* [PROBLEM DESCRIPTION]
Reproduce each of the records below word for word, omitting the pictures.
=-=-=-=-=
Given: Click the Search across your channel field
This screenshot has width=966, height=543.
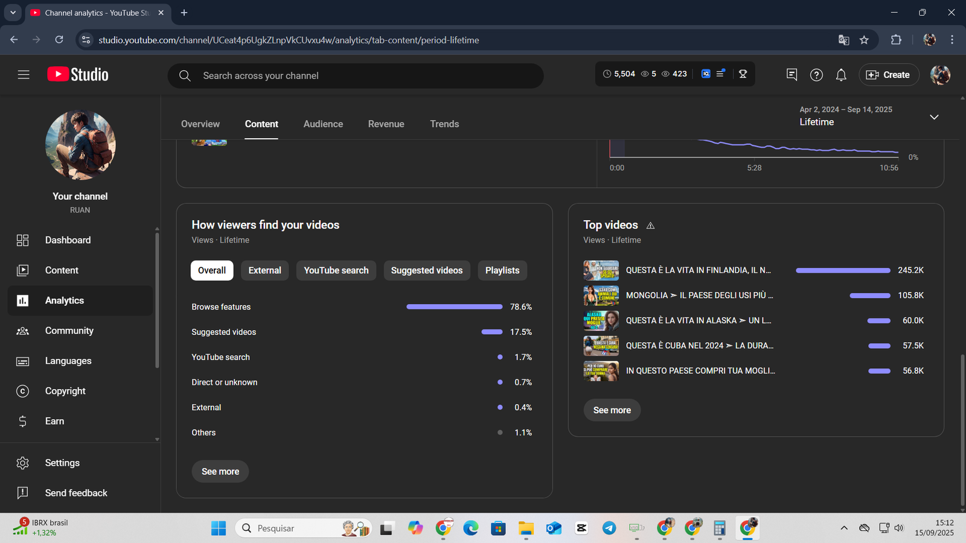Looking at the screenshot, I should pyautogui.click(x=362, y=76).
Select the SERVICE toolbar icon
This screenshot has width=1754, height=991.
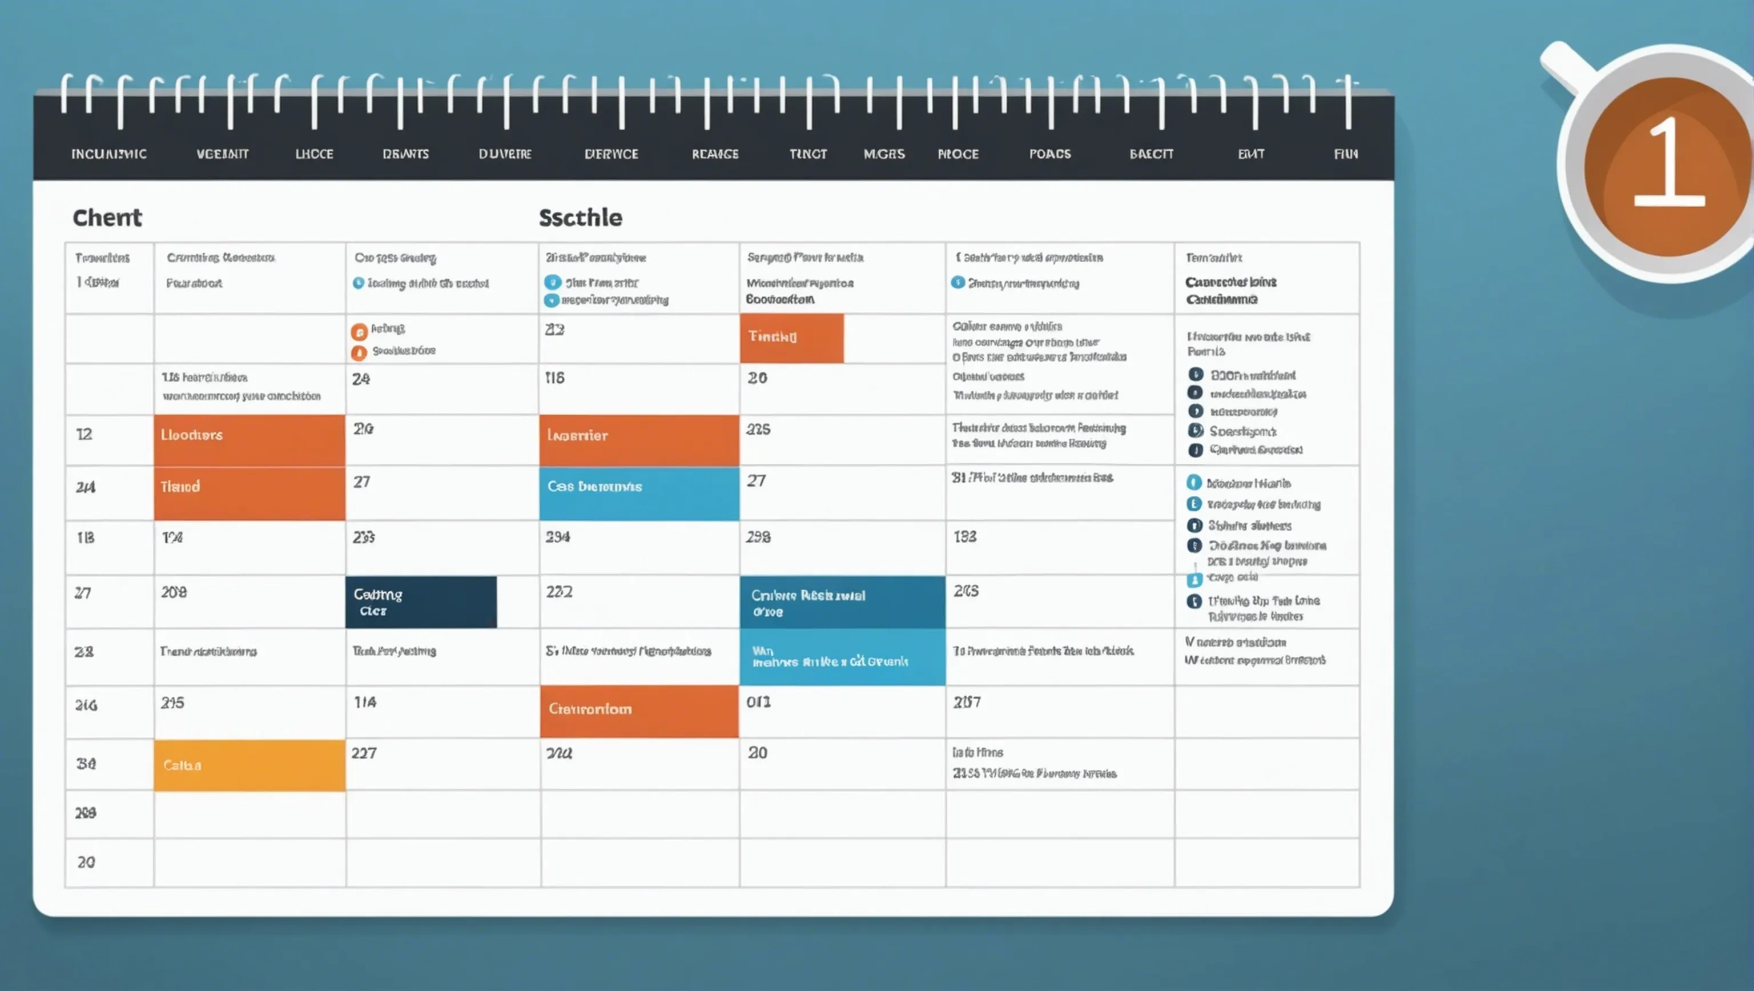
=-=-=-=-=
* [COMPLETED EXERCISE]
Given: Click the Search across your channel field
This screenshot has width=966, height=543.
Looking at the screenshot, I should pyautogui.click(x=362, y=76).
Select the SERVICE toolbar icon
This screenshot has width=1754, height=991.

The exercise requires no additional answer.